### PASSAGE GIVEN

★ ★ ★ ★ ★

2. Crustal Observations and Implications

2.1. The Observed Relationship between Crustal Porosity and Permeability

This section first shows that spatial variations in crustal porosity invariably coincide with commensurate spatial variations in the natural logarithm of permeability. It then shows that this means that the magnitude of crustal permeability commonly has a lognormal distribution, even though the magnitude of porosity that is spatially associated with permeability is normally distributed. Following Leary et al. (2017, 2018) [12,13], we derive a general expression that encapsulates this observation and deduction. The derivation shows that the combinatorial probability of crustal pore and fracture connections provides a logical explanation for why normally distributed pores are associated with a lognormal distribution of permeability. There could be a physical extension between pores and fractures [13] which we do not discuss here. With increasing strain, broken grain cements could progressively localize deformation, eventually leading to faulting, for example. This is not addressed in this paper. Here, we use observations of cores to discuss the connection conditions for permeability and learn how a normal distribution of pores and pore connections leads to the observed lognormal distribution of core permeability. We then transfer this insight to fractures.
Figure 2, Figure 3 and Figure 4 show field data that illustrate how changes in crustal porosity are invariably associated with changes in the natural logarithm of permeability,
δ φ δ ln κ
The (possibly irregularly spaced) porosity and permeability values in these figures were measured down well-core samples according to standard oil-field procedures (e.g., [14]). The histograms on the left side of Figure 2 show that the porosity values of four North Sea cores have a normal spatial distribution, whereas the permeability values have a lognormal distribution. Similar histograms of porosity and permeability are shown in Figure 3 and Figure 4.

★ ★ ★ ★ ★

(Interface element listing)
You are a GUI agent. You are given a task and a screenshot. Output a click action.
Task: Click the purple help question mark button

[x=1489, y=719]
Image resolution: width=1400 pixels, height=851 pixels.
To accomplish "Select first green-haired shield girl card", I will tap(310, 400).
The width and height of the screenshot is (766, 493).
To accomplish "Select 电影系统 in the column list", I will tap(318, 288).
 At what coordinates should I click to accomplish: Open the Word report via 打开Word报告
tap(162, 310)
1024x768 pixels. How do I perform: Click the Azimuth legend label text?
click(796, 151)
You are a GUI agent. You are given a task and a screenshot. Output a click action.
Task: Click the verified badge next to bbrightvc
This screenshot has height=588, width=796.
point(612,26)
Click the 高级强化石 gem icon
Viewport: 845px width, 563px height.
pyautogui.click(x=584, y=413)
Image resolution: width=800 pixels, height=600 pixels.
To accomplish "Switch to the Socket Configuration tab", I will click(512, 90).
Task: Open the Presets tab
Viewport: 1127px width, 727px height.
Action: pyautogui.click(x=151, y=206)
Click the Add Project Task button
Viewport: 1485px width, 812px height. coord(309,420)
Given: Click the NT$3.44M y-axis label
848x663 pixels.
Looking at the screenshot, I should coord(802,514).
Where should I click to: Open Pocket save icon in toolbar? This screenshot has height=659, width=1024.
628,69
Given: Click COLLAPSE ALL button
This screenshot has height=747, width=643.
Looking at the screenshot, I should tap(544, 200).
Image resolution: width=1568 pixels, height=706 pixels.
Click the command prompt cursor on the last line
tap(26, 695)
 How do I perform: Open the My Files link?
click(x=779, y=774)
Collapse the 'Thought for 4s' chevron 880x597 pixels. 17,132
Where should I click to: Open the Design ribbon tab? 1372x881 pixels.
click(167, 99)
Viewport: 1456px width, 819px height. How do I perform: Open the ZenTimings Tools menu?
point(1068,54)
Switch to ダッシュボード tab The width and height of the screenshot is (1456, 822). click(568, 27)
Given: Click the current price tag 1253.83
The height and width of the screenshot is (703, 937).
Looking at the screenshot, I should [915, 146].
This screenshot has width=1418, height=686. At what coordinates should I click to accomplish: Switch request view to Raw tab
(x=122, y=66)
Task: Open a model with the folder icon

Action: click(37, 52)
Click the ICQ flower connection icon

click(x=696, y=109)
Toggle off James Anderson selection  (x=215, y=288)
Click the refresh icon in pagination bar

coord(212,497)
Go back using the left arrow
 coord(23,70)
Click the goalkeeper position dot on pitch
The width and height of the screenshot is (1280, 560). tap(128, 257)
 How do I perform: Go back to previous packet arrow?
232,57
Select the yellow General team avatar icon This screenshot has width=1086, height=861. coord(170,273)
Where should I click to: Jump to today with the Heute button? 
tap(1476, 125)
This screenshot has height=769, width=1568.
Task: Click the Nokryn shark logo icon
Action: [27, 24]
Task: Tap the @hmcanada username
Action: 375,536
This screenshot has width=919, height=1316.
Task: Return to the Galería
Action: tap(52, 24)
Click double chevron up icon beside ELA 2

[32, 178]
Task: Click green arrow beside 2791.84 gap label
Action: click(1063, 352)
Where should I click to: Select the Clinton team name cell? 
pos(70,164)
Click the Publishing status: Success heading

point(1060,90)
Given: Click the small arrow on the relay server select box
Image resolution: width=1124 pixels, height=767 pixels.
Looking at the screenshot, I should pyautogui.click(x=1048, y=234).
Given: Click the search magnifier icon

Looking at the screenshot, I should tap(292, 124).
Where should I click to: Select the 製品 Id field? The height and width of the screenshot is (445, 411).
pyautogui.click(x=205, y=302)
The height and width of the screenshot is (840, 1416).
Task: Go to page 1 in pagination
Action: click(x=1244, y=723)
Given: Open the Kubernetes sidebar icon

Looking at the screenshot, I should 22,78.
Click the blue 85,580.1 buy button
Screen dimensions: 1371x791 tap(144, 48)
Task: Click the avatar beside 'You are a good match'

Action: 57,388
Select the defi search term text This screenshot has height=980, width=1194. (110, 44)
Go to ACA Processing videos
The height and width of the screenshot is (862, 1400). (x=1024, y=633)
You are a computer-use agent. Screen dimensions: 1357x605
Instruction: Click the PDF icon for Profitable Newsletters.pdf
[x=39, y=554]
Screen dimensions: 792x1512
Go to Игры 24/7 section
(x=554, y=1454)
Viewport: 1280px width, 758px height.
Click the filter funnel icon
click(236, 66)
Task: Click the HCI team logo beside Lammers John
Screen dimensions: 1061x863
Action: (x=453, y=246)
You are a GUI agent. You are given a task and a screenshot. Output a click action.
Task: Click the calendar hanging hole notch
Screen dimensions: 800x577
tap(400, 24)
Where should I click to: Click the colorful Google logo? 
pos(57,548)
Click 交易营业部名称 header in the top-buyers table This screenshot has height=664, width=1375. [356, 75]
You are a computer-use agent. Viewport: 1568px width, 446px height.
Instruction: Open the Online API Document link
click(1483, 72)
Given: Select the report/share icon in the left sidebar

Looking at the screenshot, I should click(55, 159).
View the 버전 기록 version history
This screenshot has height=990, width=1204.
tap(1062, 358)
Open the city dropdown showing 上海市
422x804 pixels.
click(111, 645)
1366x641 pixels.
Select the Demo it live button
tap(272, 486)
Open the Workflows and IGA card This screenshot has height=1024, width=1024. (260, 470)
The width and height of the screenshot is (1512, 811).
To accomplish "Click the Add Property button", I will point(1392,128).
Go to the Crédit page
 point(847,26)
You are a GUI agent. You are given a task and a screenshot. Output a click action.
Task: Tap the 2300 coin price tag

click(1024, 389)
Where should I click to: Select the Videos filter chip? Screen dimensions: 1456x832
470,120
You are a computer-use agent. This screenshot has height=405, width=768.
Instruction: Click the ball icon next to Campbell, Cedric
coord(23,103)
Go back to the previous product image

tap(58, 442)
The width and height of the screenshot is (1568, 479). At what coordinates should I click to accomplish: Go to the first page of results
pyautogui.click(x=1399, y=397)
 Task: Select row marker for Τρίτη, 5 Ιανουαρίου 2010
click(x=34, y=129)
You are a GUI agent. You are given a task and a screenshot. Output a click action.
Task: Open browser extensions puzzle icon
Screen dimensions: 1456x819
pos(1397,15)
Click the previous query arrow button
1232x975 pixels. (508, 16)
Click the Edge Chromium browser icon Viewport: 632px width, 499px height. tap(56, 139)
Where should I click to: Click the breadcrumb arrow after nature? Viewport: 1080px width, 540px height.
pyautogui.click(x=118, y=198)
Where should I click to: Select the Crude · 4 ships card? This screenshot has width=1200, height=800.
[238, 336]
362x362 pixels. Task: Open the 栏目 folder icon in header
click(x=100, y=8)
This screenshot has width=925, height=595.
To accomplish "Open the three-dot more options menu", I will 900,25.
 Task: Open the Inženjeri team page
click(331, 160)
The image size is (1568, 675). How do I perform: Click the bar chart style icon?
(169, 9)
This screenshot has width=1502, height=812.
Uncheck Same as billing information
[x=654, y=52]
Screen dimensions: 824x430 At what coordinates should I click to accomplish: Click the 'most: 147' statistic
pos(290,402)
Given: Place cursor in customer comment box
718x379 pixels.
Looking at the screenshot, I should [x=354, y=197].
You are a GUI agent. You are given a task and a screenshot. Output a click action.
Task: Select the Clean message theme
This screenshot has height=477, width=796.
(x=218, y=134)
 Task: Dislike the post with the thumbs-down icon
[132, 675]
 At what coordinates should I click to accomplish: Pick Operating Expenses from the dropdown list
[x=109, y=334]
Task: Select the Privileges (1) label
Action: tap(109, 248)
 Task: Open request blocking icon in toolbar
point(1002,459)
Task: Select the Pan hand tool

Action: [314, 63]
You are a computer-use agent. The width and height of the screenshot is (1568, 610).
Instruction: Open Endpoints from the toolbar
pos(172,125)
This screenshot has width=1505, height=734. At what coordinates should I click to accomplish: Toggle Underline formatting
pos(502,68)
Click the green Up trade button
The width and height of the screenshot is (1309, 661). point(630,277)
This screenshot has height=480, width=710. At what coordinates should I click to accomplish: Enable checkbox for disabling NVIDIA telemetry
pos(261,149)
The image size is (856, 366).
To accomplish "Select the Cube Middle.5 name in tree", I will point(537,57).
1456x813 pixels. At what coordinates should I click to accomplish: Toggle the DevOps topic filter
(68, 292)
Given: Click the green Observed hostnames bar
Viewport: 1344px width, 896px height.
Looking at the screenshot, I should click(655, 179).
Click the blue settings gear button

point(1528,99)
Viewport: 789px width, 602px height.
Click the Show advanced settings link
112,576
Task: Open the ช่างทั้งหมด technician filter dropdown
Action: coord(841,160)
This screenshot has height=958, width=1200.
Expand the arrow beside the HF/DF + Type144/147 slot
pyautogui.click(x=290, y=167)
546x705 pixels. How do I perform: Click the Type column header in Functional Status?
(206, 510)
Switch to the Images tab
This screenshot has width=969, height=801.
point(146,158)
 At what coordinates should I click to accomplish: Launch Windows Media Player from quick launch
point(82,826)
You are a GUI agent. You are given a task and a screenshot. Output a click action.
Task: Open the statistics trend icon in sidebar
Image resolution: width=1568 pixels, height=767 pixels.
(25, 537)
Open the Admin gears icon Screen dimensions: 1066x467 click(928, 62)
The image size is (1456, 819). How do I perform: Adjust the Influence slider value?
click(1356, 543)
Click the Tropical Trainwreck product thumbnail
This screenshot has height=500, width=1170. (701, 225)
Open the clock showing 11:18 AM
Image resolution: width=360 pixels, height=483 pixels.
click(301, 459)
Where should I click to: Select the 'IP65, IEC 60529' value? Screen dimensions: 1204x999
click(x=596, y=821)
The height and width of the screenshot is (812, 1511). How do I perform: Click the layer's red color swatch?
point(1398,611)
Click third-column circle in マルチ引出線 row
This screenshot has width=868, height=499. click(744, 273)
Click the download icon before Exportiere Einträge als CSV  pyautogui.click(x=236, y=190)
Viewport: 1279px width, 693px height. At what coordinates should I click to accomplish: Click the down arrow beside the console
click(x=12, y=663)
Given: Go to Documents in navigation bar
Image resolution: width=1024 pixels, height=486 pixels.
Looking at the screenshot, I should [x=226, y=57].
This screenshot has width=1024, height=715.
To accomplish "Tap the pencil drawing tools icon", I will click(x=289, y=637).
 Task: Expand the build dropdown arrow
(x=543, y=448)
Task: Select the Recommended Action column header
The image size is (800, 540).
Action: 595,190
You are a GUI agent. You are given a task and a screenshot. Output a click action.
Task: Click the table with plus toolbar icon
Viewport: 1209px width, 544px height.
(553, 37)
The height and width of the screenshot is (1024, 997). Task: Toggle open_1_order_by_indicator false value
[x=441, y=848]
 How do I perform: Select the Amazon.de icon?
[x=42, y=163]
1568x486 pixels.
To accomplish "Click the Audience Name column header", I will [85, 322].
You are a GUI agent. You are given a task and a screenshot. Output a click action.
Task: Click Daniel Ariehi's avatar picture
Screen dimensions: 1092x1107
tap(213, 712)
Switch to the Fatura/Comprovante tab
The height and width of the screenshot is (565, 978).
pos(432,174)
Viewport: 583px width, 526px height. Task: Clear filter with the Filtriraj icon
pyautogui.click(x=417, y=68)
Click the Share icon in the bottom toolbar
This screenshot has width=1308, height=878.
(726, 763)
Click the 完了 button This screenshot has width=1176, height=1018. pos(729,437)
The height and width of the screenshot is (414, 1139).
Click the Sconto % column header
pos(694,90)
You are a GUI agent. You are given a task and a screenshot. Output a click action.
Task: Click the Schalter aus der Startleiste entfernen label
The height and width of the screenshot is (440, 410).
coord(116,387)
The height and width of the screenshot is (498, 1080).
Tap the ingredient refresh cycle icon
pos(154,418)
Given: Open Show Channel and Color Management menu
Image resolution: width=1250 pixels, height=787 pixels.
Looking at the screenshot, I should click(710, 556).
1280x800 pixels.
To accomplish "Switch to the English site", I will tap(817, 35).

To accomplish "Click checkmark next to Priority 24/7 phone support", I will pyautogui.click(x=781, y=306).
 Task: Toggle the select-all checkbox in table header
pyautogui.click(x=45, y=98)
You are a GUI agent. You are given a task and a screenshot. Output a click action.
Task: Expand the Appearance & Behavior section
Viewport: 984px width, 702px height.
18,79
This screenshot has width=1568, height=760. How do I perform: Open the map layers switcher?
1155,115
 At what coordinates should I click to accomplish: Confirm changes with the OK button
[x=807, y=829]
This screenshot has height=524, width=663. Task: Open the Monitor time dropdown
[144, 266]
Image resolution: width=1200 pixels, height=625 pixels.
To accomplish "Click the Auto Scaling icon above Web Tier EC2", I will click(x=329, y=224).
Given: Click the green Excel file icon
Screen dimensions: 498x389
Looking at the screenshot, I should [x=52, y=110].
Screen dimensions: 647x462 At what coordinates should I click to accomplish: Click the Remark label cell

★ ★ ★ ★ ★

### JOBS
A) In the passage on crustal porosity and permeability, what kind of distribution do the permeability values of the four North Sea cores have?
B) Carry on the passage on crustal porosity and permeability, picking up right after its final sentence.

### ANSWERS PER TASK
A) A lognormal distribution.

B)
On the right side of Figure 2, the porosity and permeability values are plotted as a function of sample number. In Figure 3 and Figure 4, they are plotted as a function of sample depth. The measurements are plotted in normalized form, such that their variations have zero-mean and unit variance. This is achieved by subtracting the mean porosity (or ln permeability) and dividing by the standard deviation of porosity (or ln permeability). These profiles show that where there is a change in porosity there is a correlated change in ln permeability. Natural logs are used throughout the discussion for consistency with these observational plots and for compatibility to theory.
Whereas the number of samples with small porosity values rapidly decreases in these histograms, the same is not true for permeability histograms. The roll-off in the number of samples with small permeability values can be seen only in the plot of numbers versus the logarithm of permeability, and may be due to failure to measure variations in low permeability. The potential for undersampling suggests that the permeability distribution could be alternatively described as a power law (which has no roll-off at low permeability) instead of lognormal. Both logarithmic and power distributions are long-tailed at the high permeability end of their distributions. However, power distributions are fat-tailed, meaning this distribution has more high permeability values than a lognormal distribution.
The important point here is not these differences between power and lognormal distributions, but simply that, on simple inspection, the porosity and permeability distributions are normal and lognormal, respectively, and these relationships are general. The Figures show data from wells worldwide. They depict the most commonly observed characteristic of reservoir rock porosity and permeability. Furthermore, the normal-versus-lognormal correlations between porosity and permeability are not dependent on the orientation of the sampling well. Figure 4 shows that the same relationship is observed in cores from a horizontal well as in cores from vertical wells. Be it a vertical or horizontal well-core sampling sequence, the differences in their population distributions remain the same: normally distributed porosity and long-tail power permeability. Both these distribution and correlation relationships appear to apply just as well along rock formations as across them.
Figure 2, Figure 3 and Figure 4 show data that establish Equation (1). Equation (1) can be integrated to yield an expression between the spatial variation of permeability, κ(x,y,z), and the spatial variation of porosity, φ (x,y,z)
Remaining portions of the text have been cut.